WORK TO COMPLETE
Beginning with the line that contains "You are a GUI", print each line to the end of the data exactly. Omit the pictures.

Saved entries

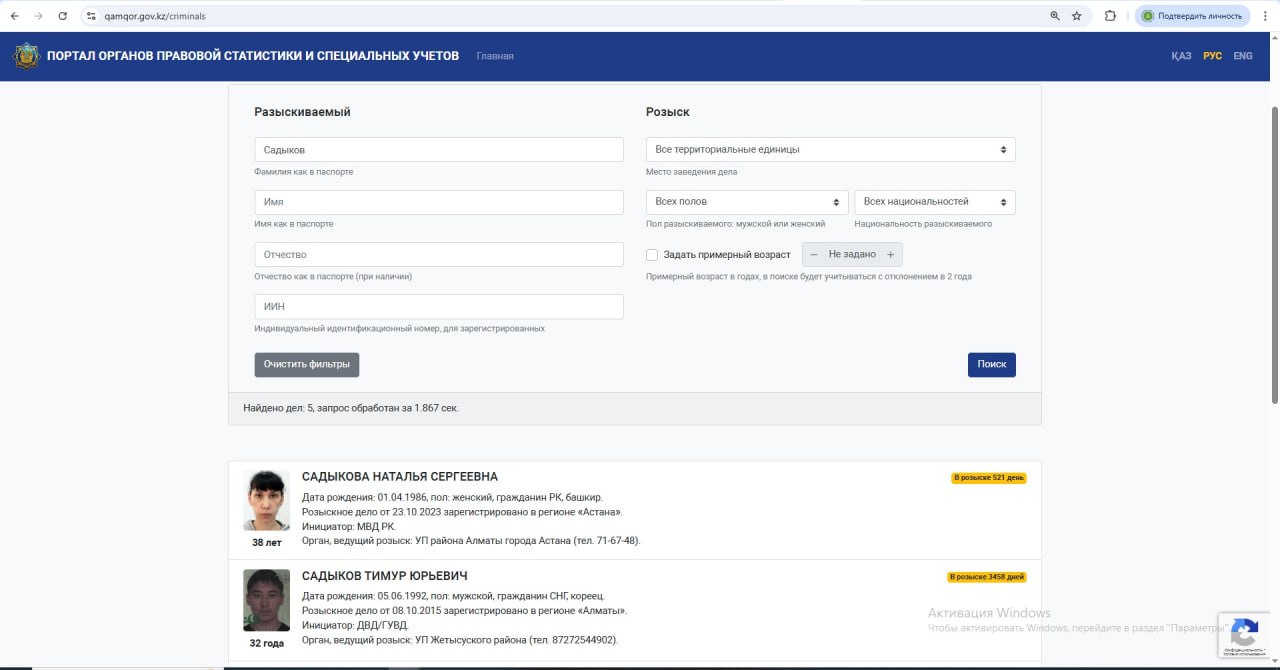Click the browser back arrow
Image resolution: width=1280 pixels, height=670 pixels.
pyautogui.click(x=14, y=16)
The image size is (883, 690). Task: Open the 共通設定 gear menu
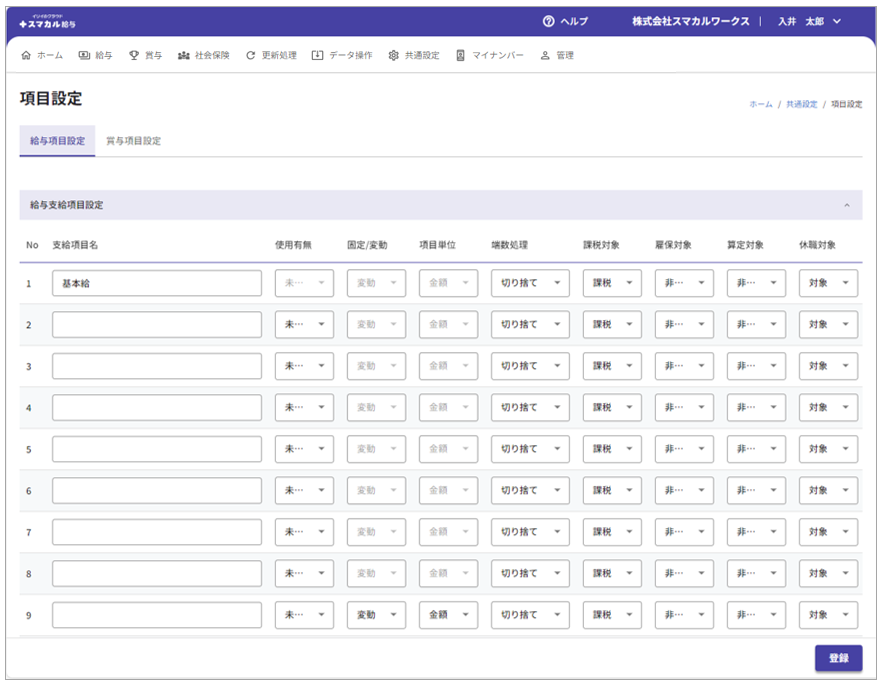(x=414, y=56)
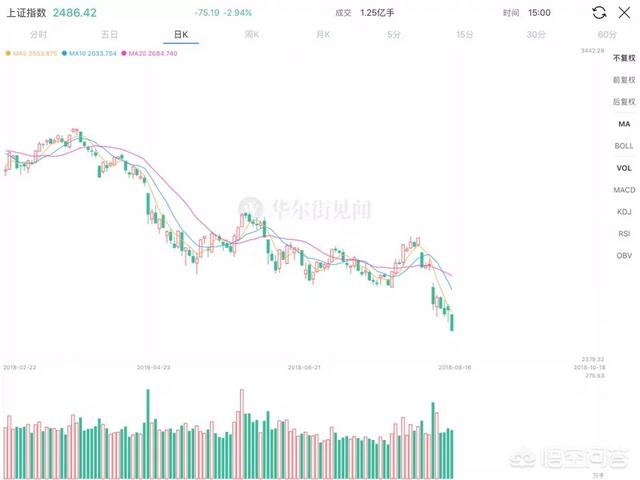Open the 60分 interval chart
This screenshot has width=640, height=480.
[607, 34]
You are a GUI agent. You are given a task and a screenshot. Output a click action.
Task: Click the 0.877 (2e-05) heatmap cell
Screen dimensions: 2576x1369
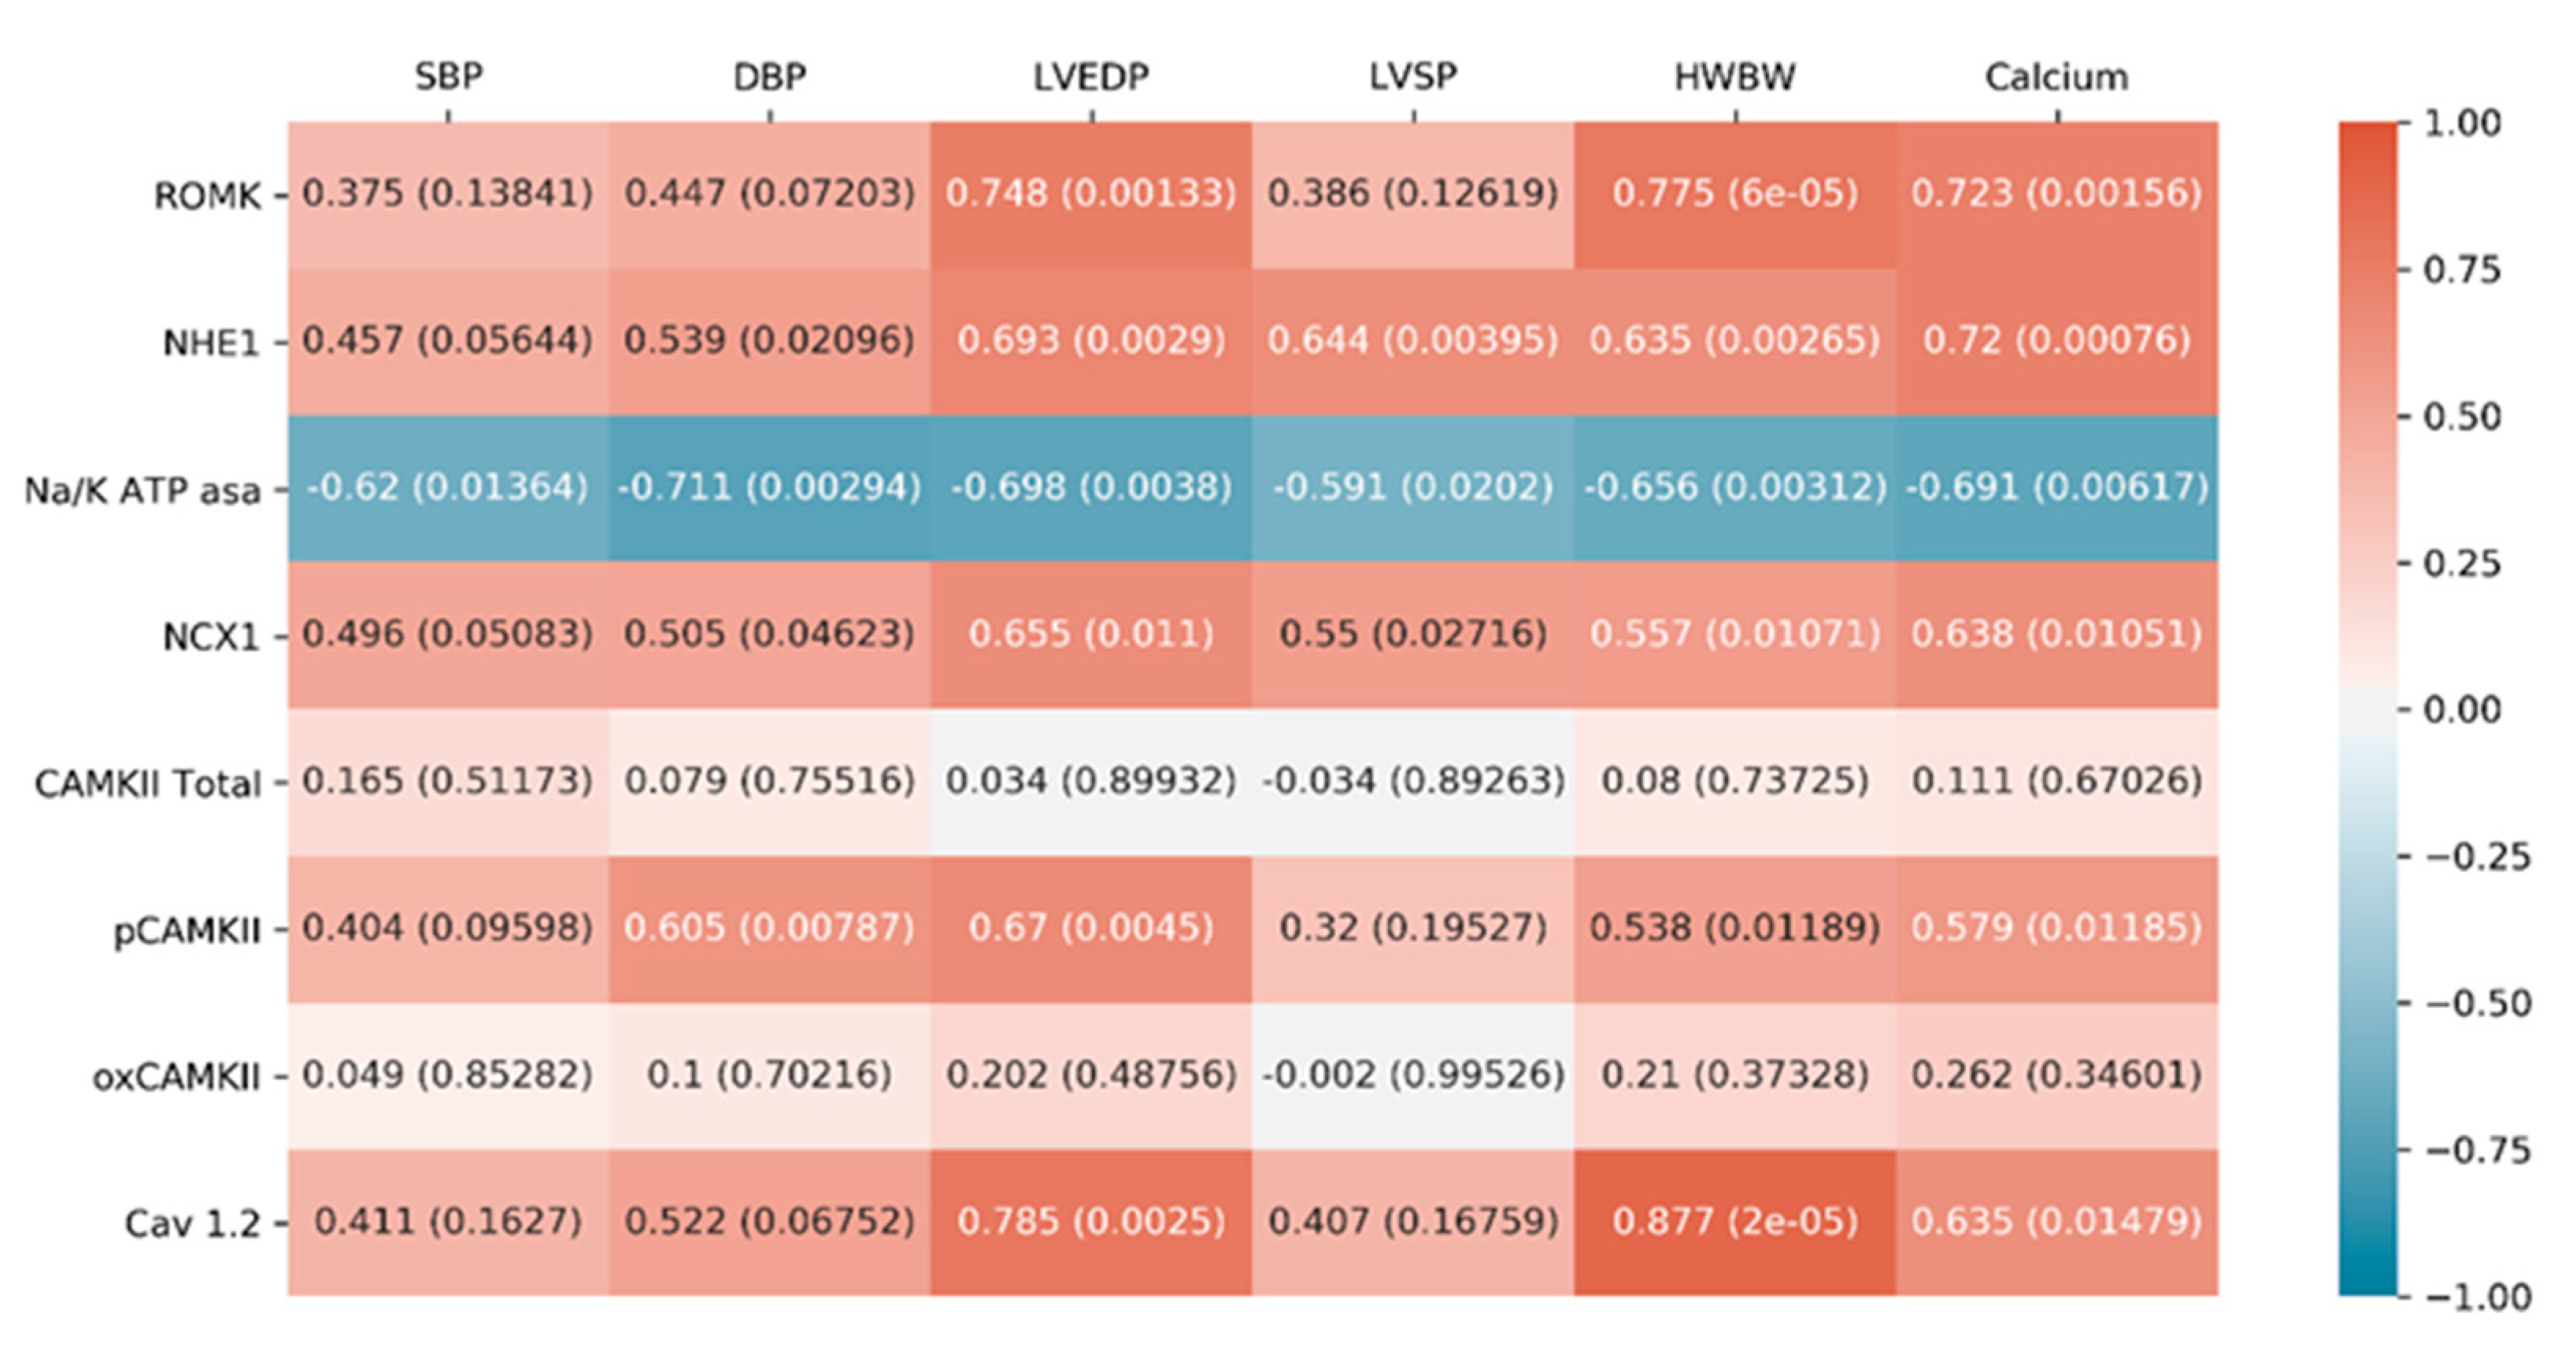[x=1735, y=1222]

FINISHED EXERCISE
You are a GUI agent. You are given a task and a screenshot. Output a click action.
Task: Click the 0.877 (2e-05) heatmap cell
Screen dimensions: 2576x1369
[x=1735, y=1222]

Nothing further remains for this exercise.